[Stored data]
++++++++++++++++++++

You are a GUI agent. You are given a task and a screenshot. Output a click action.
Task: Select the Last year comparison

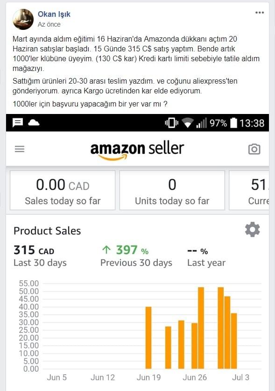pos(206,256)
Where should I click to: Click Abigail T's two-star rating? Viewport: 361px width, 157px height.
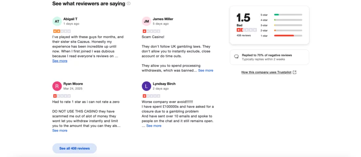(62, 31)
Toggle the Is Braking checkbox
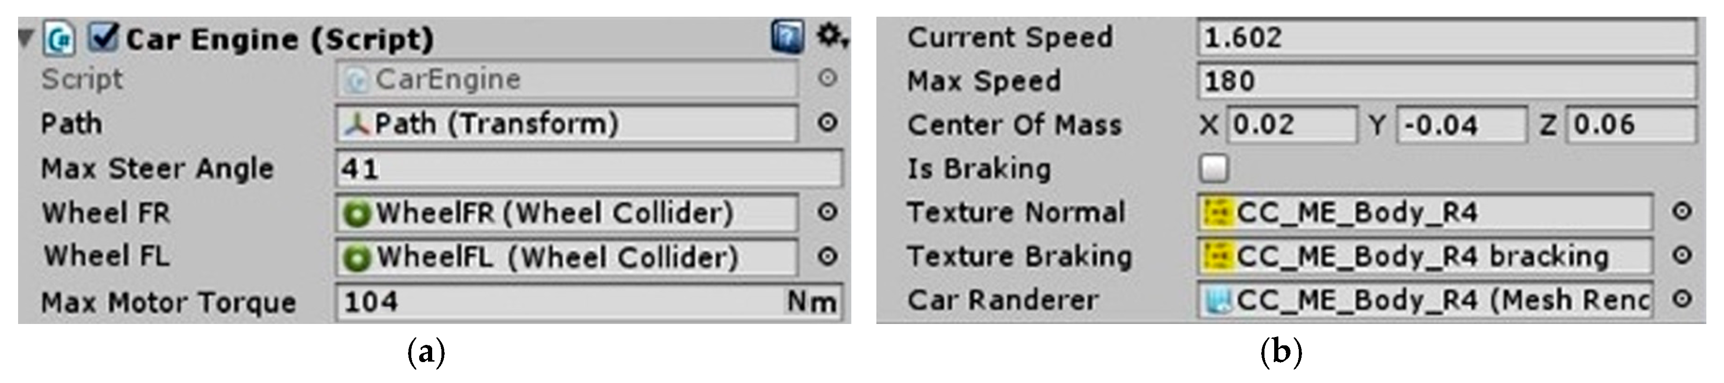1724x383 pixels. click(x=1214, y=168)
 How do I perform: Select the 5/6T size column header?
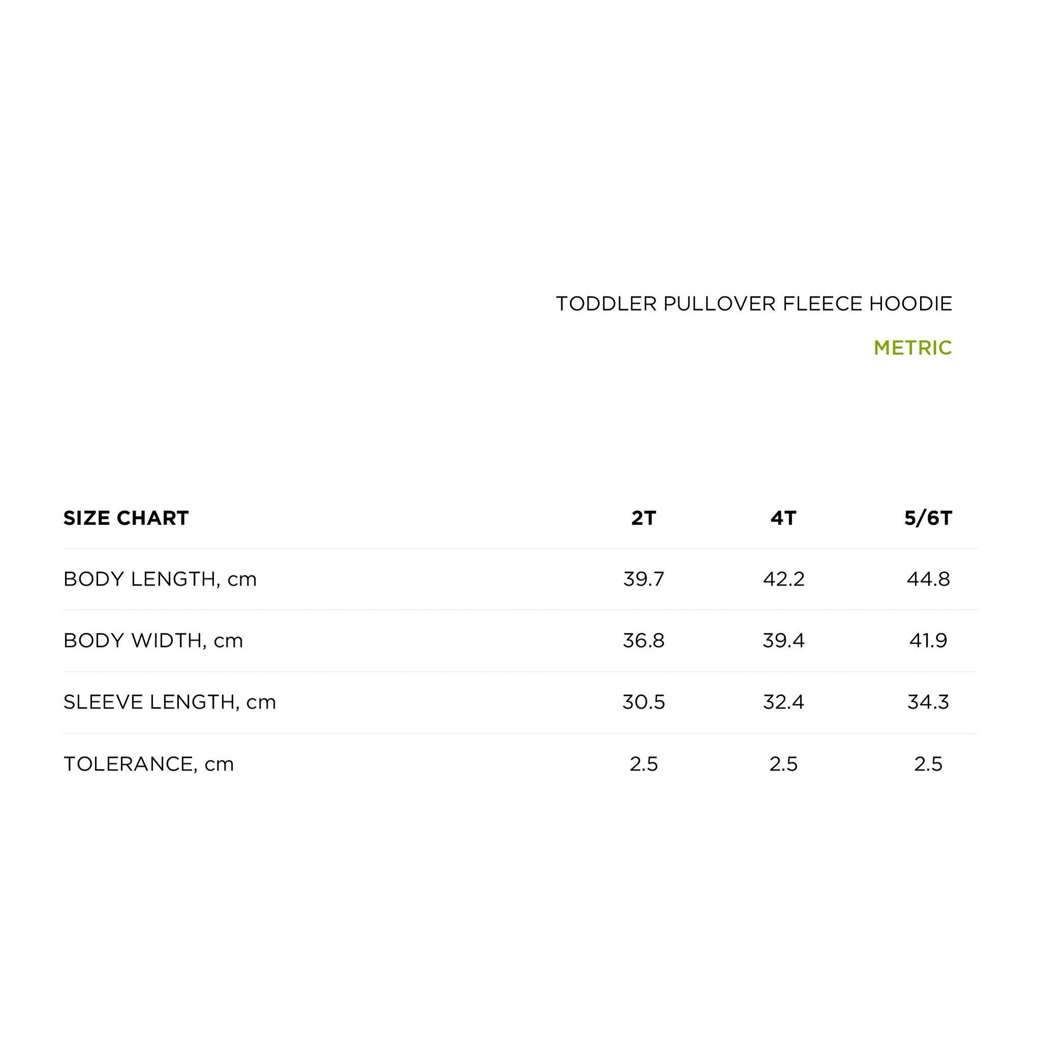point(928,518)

++++++++++++++++++++

Copy exactly the lines from the line containing "Where should I" through the last line of the records, both included, and omit every picture.

Where should I click to: Click Abigail T's two-star rating? Viewport: 361px width, 157px height.
(62, 31)
Toggle the Is Braking checkbox
1724x383 pixels. click(x=1214, y=168)
 How do I perform: Select the 5/6T size column header?
point(928,518)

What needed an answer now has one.